## Page extract
╔══

No variance ratio is reported for categorical variables.

If output_diag=TRUE, the dataset also includes the balance statistics for all K covariates.

These balance statistics are useful to diagnose if the fitted weights are successful in balancing the covariate distribution.

For these diagnostics the column vname lists the covariate name (for continuous variables) or the covariate category (for categorical variables).

References

Moritz Marbach. 2021. Choosing Imputation Models.

José R Zubizarreta. 2015. Stable Weights that Balance Covariates for Estimation with Incomplete Outcome Data, Journal of the American Statistical Association, 110(511): 910-922.

Jens Hainmueller. 2012. Entropy Balancing for Causal Effects: A Multivariate Reweighting Method to Produce Balanced Samples in Observational Studies, Political Analysis 20(1): 25–46.

Examples

# Compare random value imputation 
# with predictive mean imputation 
# under MCAR

diag_rng <- missDiag( 
 original=anes08, 
 imputed=anes08_rng, 
 verbose = 1,
 adjust = 'none',
 formula = time ~ .)

diag_pmm <- missDiag( 
 original=anes08, 
 imputed=anes08_pmm, 
 verbose = 1,
 adjust = 'none',
 formula = time ~ .)

# SMD: 

 mean(diag_pmm$diff_adj)
 mean(diag_rng$diff_adj)

# log(Variance ratio)
 mean(log(diag_pmm$v_ratio_adj))
 mean(log(diag_rng$v_ratio_adj))

# KS
 mean(diag_pmm$ks_adj)
 mean(diag_rng$ks_adj)

# 1-OVL
 mean(diag_pmm$ovl_adj)
 mean(diag_rng$ovl_adj)

Construct parameter list for cobalt

Description

Construct parameter list for cobalt

Usage

param_cobalt(
  stats = c("m", "v", "ks", "ovl"),
  continuous = "std",
  binary = "std",
  abs = TRUE,
  s.d.denom = "pooled"
)

Arguments

stats

character; which statistic(s) should be reported.

continuous

whether mean differences for continuous variables should be standardized ("std") or raw ("raw").

binary

whether mean differences for binary variables (i.e., difference in proportion) should be standardized ("std") or raw ("raw").

abs

logical; whether displayed balance statistics should be in absolute value or not.

s.d.denom

character; how the denominator for standardized mean differences should be calculated, if requested.

Details

For more information about these parameters, see cobalt::bal.tab().

Value

A list of parameters that can be passed to missDiag().

╚══

(Dataset items)

╔══

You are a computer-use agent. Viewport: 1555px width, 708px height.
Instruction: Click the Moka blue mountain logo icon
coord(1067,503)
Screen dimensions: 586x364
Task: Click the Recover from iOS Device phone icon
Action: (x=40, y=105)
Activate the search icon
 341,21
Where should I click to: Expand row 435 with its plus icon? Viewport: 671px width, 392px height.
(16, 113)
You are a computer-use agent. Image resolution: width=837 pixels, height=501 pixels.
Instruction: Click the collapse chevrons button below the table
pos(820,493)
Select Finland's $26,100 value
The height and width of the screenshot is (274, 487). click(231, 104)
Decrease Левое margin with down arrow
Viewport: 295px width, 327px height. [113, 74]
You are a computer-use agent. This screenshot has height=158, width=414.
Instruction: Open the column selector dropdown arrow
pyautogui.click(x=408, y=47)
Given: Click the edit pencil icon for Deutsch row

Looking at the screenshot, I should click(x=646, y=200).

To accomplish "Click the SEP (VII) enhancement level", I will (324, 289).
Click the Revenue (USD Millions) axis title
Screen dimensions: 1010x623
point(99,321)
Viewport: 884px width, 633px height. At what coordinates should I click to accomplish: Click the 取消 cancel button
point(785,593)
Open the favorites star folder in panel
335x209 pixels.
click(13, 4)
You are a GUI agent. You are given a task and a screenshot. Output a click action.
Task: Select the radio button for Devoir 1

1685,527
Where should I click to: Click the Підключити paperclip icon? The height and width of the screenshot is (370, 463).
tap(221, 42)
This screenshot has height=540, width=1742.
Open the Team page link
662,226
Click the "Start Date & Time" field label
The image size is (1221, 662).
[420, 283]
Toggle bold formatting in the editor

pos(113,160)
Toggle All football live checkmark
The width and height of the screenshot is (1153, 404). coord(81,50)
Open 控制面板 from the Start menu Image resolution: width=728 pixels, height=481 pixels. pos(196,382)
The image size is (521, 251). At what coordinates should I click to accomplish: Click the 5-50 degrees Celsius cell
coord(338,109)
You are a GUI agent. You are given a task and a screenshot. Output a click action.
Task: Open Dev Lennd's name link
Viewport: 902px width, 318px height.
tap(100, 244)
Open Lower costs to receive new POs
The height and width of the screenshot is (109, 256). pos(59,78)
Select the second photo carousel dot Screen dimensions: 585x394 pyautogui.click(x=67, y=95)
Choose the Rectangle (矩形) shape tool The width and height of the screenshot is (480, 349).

╚══

## Work order 1
In the documentation, what is the default value of the s.d.denom argument in param_cobalt?
## Work order 2
Copy verbatim the part of the documentation that opens with the words "If output_diag=TRUE, the" and closes with "the covariate distribution.".
Answer from the documentation text alone.

## Written response 1
"pooled"

## Written response 2
If output_diag=TRUE, the dataset also includes the balance statistics for all K covariates.

These balance statistics are useful to diagnose if the fitted weights are successful in balancing the covariate distribution.